The expand command is a standard Linux utility designed to convert tab characters into an equivalent number of space characters within files or from standard input. This is particularly useful for ensuring consistent indentation in source code, configuration files, or plain text documents, as different text editors or display environments might interpret tab characters differently. By default, expand replaces each tab with 8 space characters. However, users can specify custom tab stop settings, either by defining a uniform tab width (e.g., 4 spaces per tab) or by providing a list of absolute column positions where tab stops should occur.

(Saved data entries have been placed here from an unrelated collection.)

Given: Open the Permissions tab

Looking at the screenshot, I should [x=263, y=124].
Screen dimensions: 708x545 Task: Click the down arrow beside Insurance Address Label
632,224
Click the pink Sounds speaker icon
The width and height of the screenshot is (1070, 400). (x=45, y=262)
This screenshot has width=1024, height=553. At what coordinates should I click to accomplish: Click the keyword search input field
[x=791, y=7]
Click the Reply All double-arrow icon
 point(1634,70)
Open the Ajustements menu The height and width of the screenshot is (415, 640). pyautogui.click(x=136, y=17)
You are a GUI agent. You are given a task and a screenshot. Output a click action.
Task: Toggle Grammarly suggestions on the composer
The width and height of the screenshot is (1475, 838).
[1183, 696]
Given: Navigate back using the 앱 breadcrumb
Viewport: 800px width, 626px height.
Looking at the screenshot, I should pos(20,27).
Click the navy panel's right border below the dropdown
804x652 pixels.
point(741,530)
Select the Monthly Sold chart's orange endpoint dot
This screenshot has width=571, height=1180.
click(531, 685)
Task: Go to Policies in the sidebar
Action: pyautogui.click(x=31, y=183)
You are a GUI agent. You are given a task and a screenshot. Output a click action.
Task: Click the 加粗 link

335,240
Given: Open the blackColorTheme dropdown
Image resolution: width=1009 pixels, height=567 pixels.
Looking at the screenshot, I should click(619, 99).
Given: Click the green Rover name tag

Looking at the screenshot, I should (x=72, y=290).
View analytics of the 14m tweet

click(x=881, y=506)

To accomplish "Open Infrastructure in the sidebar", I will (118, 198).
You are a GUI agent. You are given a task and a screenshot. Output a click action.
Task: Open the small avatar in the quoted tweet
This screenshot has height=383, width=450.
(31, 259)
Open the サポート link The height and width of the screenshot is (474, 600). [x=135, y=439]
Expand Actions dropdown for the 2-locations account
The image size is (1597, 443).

When a tab character is encountered, expand inserts enough spaces to reach the next defined tab stop. It processes the input line by line, printing the modified content to standard output, making it an invaluable tool for formatting consistency.

CAVEATS

When specifying absolute tab stops (e.g., -t 5,10,15), the numbers must be in strictly increasing order. If they are not, expand may report an error or exhibit unexpected behavior. The command works on byte offsets, meaning it correctly handles multi-byte characters in UTF-8 locales if the terminal also interprets them correctly, but its column calculations are based on monospace characters.

DEFAULT TAB BEHAVIOR

If no tab stops are specified using -t or --tabs, expand defaults to setting tab stops every 8 columns. This means each tab character encountered will be replaced by enough spaces to reach the next column position that is a multiple of 8.

INPUT AND OUTPUT FLOW

By default, if no FILE is specified, expand reads its input from standard input (stdin) and writes the processed, expanded content to standard output (stdout). This makes it highly versatile for use within shell pipelines, allowing it to easily chain with other commands (e.g., cat file.txt | expand -t 4 | less).

HISTORY

The expand command is a foundational Unix utility, part of the core text processing tools that have been available since early versions of the Unix operating system. It was standardized by POSIX (Portable Operating System Interface) to ensure consistent behavior across different Unix-like systems. Its design predates many modern text editors and IDEs that incorporate built-in tab-to-space conversion, making it a crucial tool for batch processing or preparing files for environments without such advanced features. Its continued inclusion in GNU Core Utilities underscores its enduring utility for basic text manipulation tasks.